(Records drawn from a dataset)
>>>>>
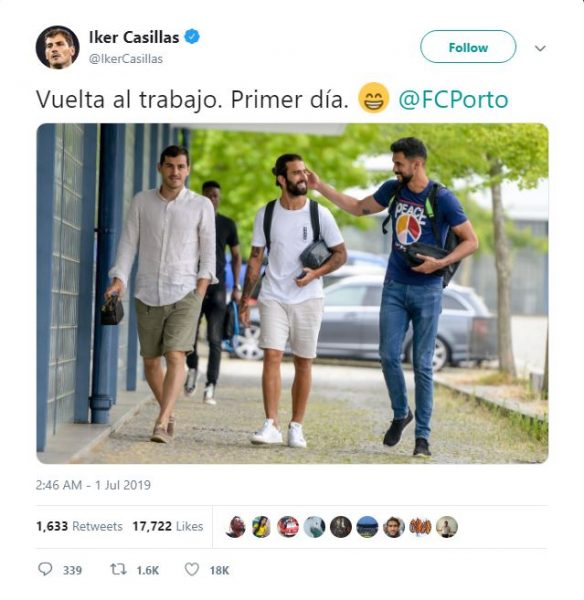Click the retweet arrows icon
This screenshot has height=600, width=584.
click(x=118, y=569)
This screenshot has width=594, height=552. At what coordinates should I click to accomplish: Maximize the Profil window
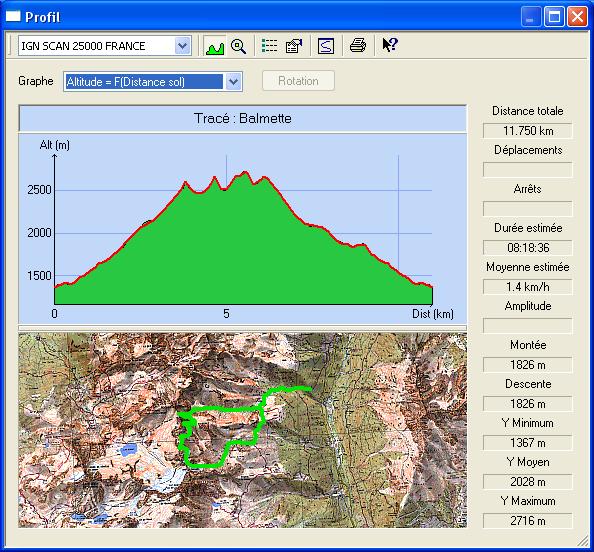pos(554,17)
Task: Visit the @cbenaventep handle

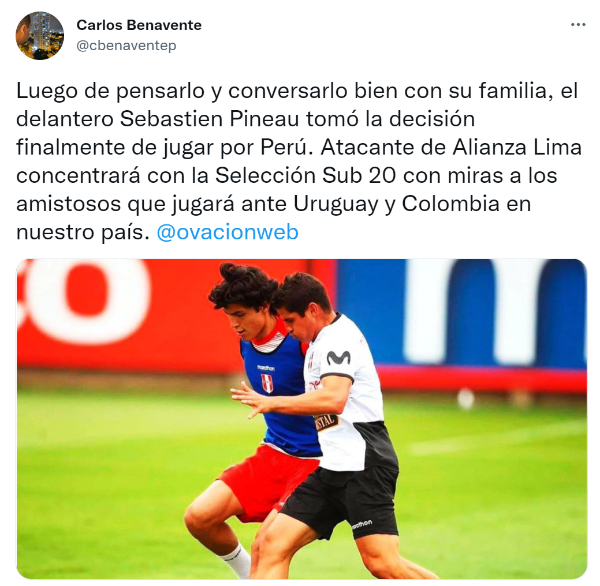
<<<<<
◆ What you have to do ◆
The line containing "This screenshot has width=594, height=552." and every line after it, through the end of the data, are to be output exactly. Omit the pictures.

◆ Response for this exercise ◆
This screenshot has width=594, height=552. At what coordinates should I click to accomplish: Maximize the Profil window
pos(554,17)
Task: Visit the @cbenaventep handle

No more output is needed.